Please return all of the material below line for line, with no changes.

** start MATERIAL PROVIDED **

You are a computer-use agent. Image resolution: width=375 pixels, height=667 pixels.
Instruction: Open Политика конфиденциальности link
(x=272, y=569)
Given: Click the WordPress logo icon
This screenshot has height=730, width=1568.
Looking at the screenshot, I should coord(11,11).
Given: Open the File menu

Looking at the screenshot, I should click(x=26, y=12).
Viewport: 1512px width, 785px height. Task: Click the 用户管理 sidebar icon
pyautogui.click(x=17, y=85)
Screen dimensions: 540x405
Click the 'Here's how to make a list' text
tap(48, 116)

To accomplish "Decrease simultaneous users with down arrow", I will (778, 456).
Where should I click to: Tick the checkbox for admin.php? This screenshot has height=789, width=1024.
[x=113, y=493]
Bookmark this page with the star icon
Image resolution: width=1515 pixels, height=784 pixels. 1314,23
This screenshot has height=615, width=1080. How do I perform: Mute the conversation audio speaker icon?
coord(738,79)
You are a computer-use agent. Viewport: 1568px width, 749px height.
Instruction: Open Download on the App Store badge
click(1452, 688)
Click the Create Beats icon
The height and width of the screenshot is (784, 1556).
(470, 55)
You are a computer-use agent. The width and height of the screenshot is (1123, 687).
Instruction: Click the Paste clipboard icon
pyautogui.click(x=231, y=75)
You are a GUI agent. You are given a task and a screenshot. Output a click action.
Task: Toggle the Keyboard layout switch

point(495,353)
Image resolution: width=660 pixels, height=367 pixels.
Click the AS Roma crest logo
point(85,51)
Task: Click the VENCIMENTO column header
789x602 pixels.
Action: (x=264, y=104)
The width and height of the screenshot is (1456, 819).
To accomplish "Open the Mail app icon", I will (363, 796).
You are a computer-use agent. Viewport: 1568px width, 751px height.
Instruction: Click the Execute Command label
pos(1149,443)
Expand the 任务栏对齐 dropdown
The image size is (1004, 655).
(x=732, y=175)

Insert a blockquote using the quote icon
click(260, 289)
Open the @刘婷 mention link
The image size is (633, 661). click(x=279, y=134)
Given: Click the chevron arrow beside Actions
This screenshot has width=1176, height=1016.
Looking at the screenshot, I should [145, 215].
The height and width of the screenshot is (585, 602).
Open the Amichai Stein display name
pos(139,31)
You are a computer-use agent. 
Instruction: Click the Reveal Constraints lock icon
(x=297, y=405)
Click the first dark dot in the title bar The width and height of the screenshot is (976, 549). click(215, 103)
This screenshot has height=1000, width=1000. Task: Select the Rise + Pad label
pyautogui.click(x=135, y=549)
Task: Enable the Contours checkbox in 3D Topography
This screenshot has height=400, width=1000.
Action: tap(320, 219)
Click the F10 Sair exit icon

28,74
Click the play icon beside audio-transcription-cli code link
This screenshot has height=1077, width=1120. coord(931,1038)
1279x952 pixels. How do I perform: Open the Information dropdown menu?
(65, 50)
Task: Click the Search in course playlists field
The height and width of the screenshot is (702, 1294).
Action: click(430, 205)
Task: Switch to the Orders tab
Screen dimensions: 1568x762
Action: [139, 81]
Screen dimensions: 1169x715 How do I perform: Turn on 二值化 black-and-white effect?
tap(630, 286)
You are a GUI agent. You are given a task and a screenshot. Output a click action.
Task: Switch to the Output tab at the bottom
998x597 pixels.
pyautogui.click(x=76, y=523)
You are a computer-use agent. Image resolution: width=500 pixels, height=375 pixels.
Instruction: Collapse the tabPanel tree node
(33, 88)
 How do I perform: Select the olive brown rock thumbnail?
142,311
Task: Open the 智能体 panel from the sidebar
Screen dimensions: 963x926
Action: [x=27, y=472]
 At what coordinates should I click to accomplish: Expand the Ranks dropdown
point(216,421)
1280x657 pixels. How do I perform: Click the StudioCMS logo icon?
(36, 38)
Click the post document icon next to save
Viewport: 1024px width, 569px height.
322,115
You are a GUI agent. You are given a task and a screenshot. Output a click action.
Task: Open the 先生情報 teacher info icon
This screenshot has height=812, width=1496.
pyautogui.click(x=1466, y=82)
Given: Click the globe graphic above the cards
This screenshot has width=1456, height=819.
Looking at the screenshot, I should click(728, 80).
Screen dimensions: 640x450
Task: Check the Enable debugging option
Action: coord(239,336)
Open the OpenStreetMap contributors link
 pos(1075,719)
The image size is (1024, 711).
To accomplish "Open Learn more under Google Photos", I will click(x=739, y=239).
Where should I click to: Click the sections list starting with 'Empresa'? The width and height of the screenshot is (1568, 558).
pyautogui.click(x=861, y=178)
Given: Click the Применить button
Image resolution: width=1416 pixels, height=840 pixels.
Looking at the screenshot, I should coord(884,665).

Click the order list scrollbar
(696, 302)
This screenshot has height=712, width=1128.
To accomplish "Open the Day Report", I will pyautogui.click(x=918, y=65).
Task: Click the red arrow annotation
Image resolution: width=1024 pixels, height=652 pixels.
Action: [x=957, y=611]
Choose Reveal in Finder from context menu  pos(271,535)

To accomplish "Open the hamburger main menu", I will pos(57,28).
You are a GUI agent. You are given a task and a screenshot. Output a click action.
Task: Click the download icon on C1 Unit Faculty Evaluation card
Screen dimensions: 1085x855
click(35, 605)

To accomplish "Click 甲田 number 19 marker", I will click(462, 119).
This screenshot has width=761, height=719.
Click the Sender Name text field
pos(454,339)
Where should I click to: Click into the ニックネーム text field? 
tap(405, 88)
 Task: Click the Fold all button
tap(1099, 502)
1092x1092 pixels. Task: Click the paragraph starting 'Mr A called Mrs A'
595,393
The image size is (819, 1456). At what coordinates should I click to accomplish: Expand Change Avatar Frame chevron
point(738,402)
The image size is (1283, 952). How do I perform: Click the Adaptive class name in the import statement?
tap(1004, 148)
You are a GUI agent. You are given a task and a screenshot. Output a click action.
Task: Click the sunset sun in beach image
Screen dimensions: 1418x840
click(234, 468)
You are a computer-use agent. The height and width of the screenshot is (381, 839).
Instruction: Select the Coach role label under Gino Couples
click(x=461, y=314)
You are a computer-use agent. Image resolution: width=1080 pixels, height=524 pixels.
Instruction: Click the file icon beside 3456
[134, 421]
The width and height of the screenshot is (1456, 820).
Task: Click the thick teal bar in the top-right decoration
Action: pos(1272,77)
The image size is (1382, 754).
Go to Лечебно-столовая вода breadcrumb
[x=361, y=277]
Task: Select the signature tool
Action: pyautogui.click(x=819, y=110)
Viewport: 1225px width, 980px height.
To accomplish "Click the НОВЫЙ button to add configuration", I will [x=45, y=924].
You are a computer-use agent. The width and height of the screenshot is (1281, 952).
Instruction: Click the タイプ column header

** end MATERIAL PROVIDED **

▸ **REPLY TO THE TASK**:
You are a computer-use agent. Image resolution: width=375 pixels, height=667 pixels.
Instruction: Open Политика конфиденциальности link
(x=272, y=569)
Given: Click the WordPress logo icon
This screenshot has height=730, width=1568.
Looking at the screenshot, I should coord(11,11).
Given: Open the File menu

Looking at the screenshot, I should click(x=26, y=12).
Viewport: 1512px width, 785px height. Task: Click the 用户管理 sidebar icon
pyautogui.click(x=17, y=85)
Screen dimensions: 540x405
Click the 'Here's how to make a list' text
tap(48, 116)

To accomplish "Decrease simultaneous users with down arrow", I will (778, 456).
Where should I click to: Tick the checkbox for admin.php? This screenshot has height=789, width=1024.
[x=113, y=493]
Bookmark this page with the star icon
Image resolution: width=1515 pixels, height=784 pixels. 1314,23
This screenshot has height=615, width=1080. How do I perform: Mute the conversation audio speaker icon?
coord(738,79)
You are a computer-use agent. Viewport: 1568px width, 749px height.
Instruction: Open Download on the App Store badge
click(1452, 688)
Click the Create Beats icon
The height and width of the screenshot is (784, 1556).
(470, 55)
You are a computer-use agent. The width and height of the screenshot is (1123, 687).
Instruction: Click the Paste clipboard icon
pyautogui.click(x=231, y=75)
You are a GUI agent. You are given a task and a screenshot. Output a click action.
Task: Toggle the Keyboard layout switch

point(495,353)
Image resolution: width=660 pixels, height=367 pixels.
Click the AS Roma crest logo
point(85,51)
Task: Click the VENCIMENTO column header
789x602 pixels.
Action: (x=264, y=104)
The width and height of the screenshot is (1456, 819).
To accomplish "Open the Mail app icon", I will (363, 796).
You are a computer-use agent. Viewport: 1568px width, 751px height.
Instruction: Click the Execute Command label
pos(1149,443)
Expand the 任务栏对齐 dropdown
The image size is (1004, 655).
(x=732, y=175)

Insert a blockquote using the quote icon
click(260, 289)
Open the @刘婷 mention link
The image size is (633, 661). click(x=279, y=134)
Given: Click the chevron arrow beside Actions
This screenshot has width=1176, height=1016.
Looking at the screenshot, I should [145, 215].
The height and width of the screenshot is (585, 602).
Open the Amichai Stein display name
pos(139,31)
You are a computer-use agent. 
Instruction: Click the Reveal Constraints lock icon
(x=297, y=405)
Click the first dark dot in the title bar The width and height of the screenshot is (976, 549). click(215, 103)
This screenshot has height=1000, width=1000. Task: Select the Rise + Pad label
pyautogui.click(x=135, y=549)
Task: Enable the Contours checkbox in 3D Topography
This screenshot has height=400, width=1000.
Action: tap(320, 219)
Click the F10 Sair exit icon

28,74
Click the play icon beside audio-transcription-cli code link
This screenshot has height=1077, width=1120. coord(931,1038)
1279x952 pixels. How do I perform: Open the Information dropdown menu?
(65, 50)
Task: Click the Search in course playlists field
The height and width of the screenshot is (702, 1294).
Action: click(430, 205)
Task: Switch to the Orders tab
Screen dimensions: 1568x762
Action: [139, 81]
Screen dimensions: 1169x715 How do I perform: Turn on 二值化 black-and-white effect?
tap(630, 286)
You are a GUI agent. You are given a task and a screenshot. Output a click action.
Task: Switch to the Output tab at the bottom
998x597 pixels.
pyautogui.click(x=76, y=523)
You are a computer-use agent. Image resolution: width=500 pixels, height=375 pixels.
Instruction: Collapse the tabPanel tree node
(33, 88)
 How do I perform: Select the olive brown rock thumbnail?
142,311
Task: Open the 智能体 panel from the sidebar
Screen dimensions: 963x926
Action: [x=27, y=472]
 At what coordinates should I click to accomplish: Expand the Ranks dropdown
point(216,421)
1280x657 pixels. How do I perform: Click the StudioCMS logo icon?
(36, 38)
Click the post document icon next to save
Viewport: 1024px width, 569px height.
322,115
You are a GUI agent. You are given a task and a screenshot. Output a click action.
Task: Open the 先生情報 teacher info icon
This screenshot has height=812, width=1496.
pyautogui.click(x=1466, y=82)
Given: Click the globe graphic above the cards
This screenshot has width=1456, height=819.
Looking at the screenshot, I should click(728, 80).
Screen dimensions: 640x450
Task: Check the Enable debugging option
Action: coord(239,336)
Open the OpenStreetMap contributors link
 pos(1075,719)
The image size is (1024, 711).
To accomplish "Open Learn more under Google Photos", I will click(x=739, y=239).
Where should I click to: Click the sections list starting with 'Empresa'? The width and height of the screenshot is (1568, 558).
pyautogui.click(x=861, y=178)
Given: Click the Применить button
Image resolution: width=1416 pixels, height=840 pixels.
Looking at the screenshot, I should coord(884,665).

Click the order list scrollbar
(696, 302)
This screenshot has height=712, width=1128.
To accomplish "Open the Day Report", I will pyautogui.click(x=918, y=65).
Task: Click the red arrow annotation
Image resolution: width=1024 pixels, height=652 pixels.
Action: [x=957, y=611]
Choose Reveal in Finder from context menu  pos(271,535)

To accomplish "Open the hamburger main menu", I will pos(57,28).
You are a GUI agent. You are given a task and a screenshot. Output a click action.
Task: Click the download icon on C1 Unit Faculty Evaluation card
Screen dimensions: 1085x855
click(35, 605)

To accomplish "Click 甲田 number 19 marker", I will click(462, 119).
This screenshot has width=761, height=719.
Click the Sender Name text field
pos(454,339)
Where should I click to: Click into the ニックネーム text field? 
tap(405, 88)
 Task: Click the Fold all button
tap(1099, 502)
1092x1092 pixels. Task: Click the paragraph starting 'Mr A called Mrs A'
595,393
The image size is (819, 1456). At what coordinates should I click to accomplish: Expand Change Avatar Frame chevron
point(738,402)
The image size is (1283, 952). How do I perform: Click the Adaptive class name in the import statement?
tap(1004, 148)
You are a GUI agent. You are given a task and a screenshot. Output a click action.
Task: Click the sunset sun in beach image
Screen dimensions: 1418x840
click(234, 468)
You are a computer-use agent. The height and width of the screenshot is (381, 839).
Instruction: Select the Coach role label under Gino Couples
click(x=461, y=314)
You are a computer-use agent. Image resolution: width=1080 pixels, height=524 pixels.
Instruction: Click the file icon beside 3456
[134, 421]
The width and height of the screenshot is (1456, 820).
Task: Click the thick teal bar in the top-right decoration
Action: pos(1272,77)
The image size is (1382, 754).
Go to Лечебно-столовая вода breadcrumb
[x=361, y=277]
Task: Select the signature tool
Action: pyautogui.click(x=819, y=110)
Viewport: 1225px width, 980px height.
To accomplish "Click the НОВЫЙ button to add configuration", I will [x=45, y=924].
You are a computer-use agent. The width and height of the screenshot is (1281, 952).
Instruction: Click the タイプ column header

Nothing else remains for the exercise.